INPUT FOR THIS TASK —
********************

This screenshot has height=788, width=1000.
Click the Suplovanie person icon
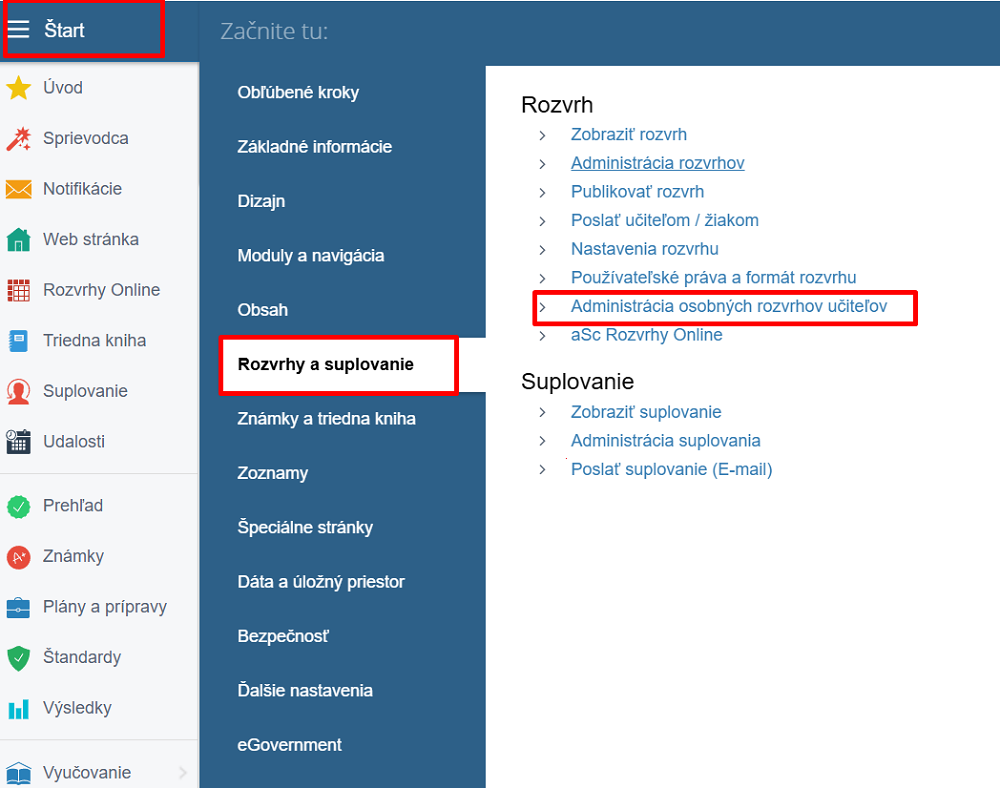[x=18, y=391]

********************

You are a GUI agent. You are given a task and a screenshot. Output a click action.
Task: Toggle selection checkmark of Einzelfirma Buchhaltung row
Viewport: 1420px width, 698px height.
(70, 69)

********************

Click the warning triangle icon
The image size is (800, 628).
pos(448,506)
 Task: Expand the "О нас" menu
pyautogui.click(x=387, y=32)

********************

WHAT YOU HAVE TO DO — Go through the material above, find each line with the string "screenshot", and copy it.

OUTPUT OF THE TASK —
This screenshot has height=788, width=1000.
You are a GUI agent. You are given a task and a screenshot. Output a click action.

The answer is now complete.